Every program depends on the CPU. Now, shuttling information back and forth is one of the slowest parts of the CPU’sjob, so modern CPUs have been designed with different tricks to help them work faster. That way, your programs run faster.

One of these tricks is called speculative execution. Since a program is just a series of instructions, many modern CPUs try to guess what they need to do next, which is called branch prediction. In computer terms, speculative execution means the CPU grabs data and executes a few instructions along the most likely branch.

In your life, this would kind of be like guessing that your partner will want coffee in the morning, so you make an extra cup. If the prediction’s wrong, that branch gets thrown out and the instruction-following process continues down the other one.
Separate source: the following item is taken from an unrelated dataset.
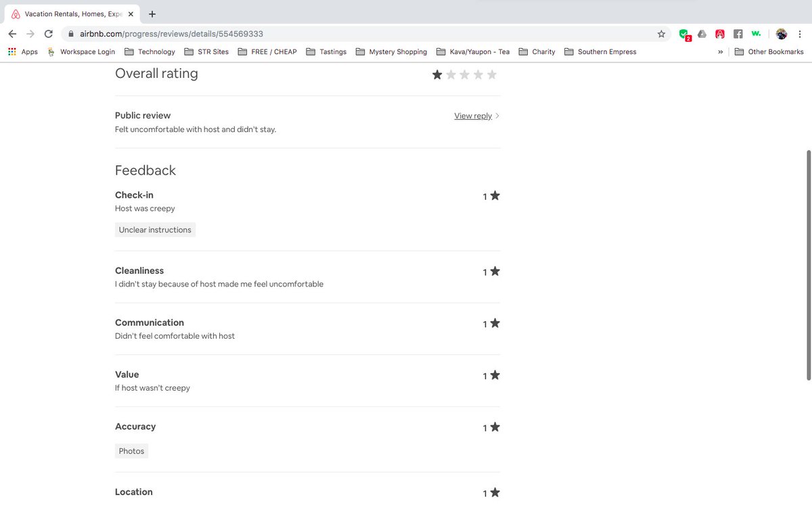This screenshot has width=812, height=508.
Task: Click the View reply link
Action: (x=472, y=116)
Like if your partner decides to go caffeine-free, you might dump the extra coffee, and pour some orange juice for them instead.
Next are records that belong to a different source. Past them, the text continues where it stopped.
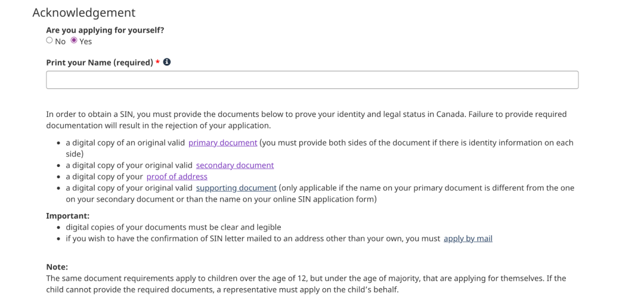Follow the apply by mail link
The height and width of the screenshot is (306, 644).
point(467,239)
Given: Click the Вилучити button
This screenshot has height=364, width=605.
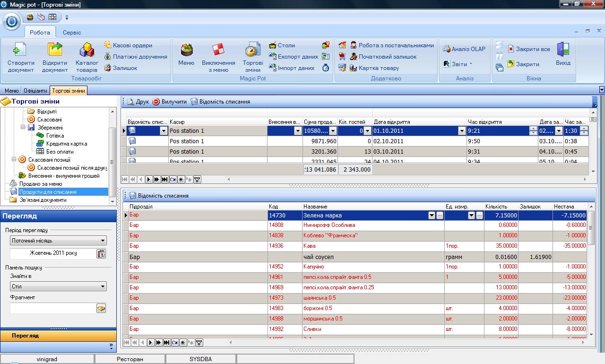Looking at the screenshot, I should (170, 102).
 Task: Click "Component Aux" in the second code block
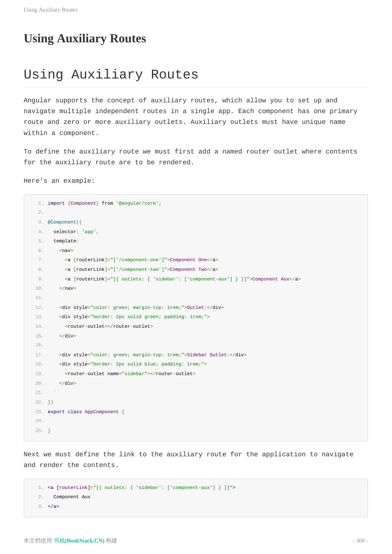click(72, 497)
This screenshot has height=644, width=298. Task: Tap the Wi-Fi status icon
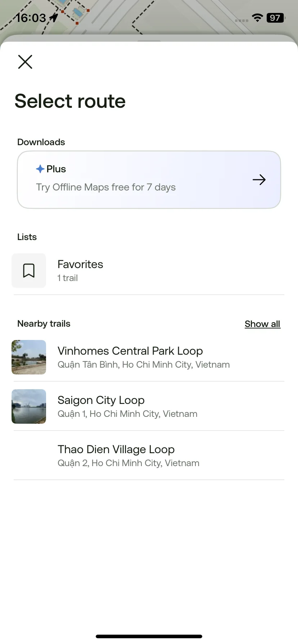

But if you’re right, they get out the door faster. And if your CPU’s prediction is right, that’s a head start to the next instruction. This brings us to ways this system can go wrong, and become a security problem like with Meltdown and Spectre.
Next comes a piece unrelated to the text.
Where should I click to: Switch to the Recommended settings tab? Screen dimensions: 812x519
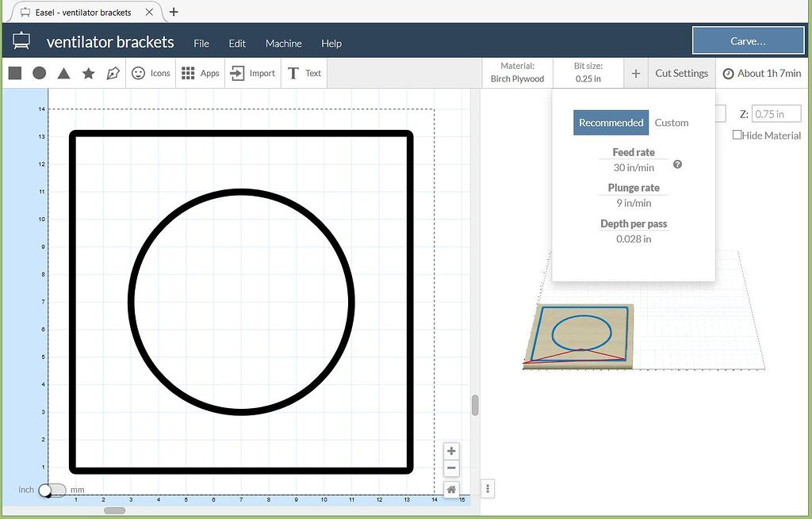[611, 123]
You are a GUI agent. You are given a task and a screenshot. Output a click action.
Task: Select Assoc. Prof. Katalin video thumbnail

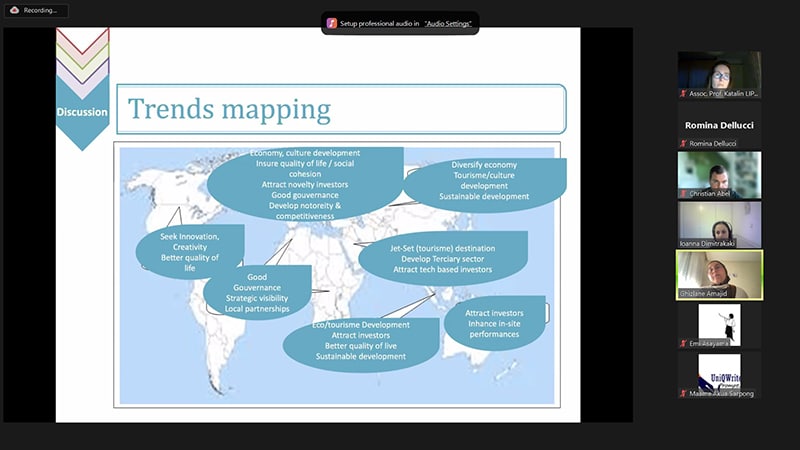point(719,70)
Most programs running on a computer aren’t allowed to access all the data stored in all the memory. Kind of how iTunes can pull up your mp3s, but it can’t read your passwords. That gives some basic security.

But researchers discovered that the way that many CPUs handle speculative execution accidentally offers ways around this. With some clever coding, you can take advantage of the fact that the CPU still does the extra calculations, even though it won’t use the results if it turns out to be wrong about which instructions it was supposed to execute. So even though you can’t directly access the parts of a computer’s memory that youaren’t supposed to see, you can figure out what’s stored in that memory by working backwards from what the CPU does with certain instructions you send it.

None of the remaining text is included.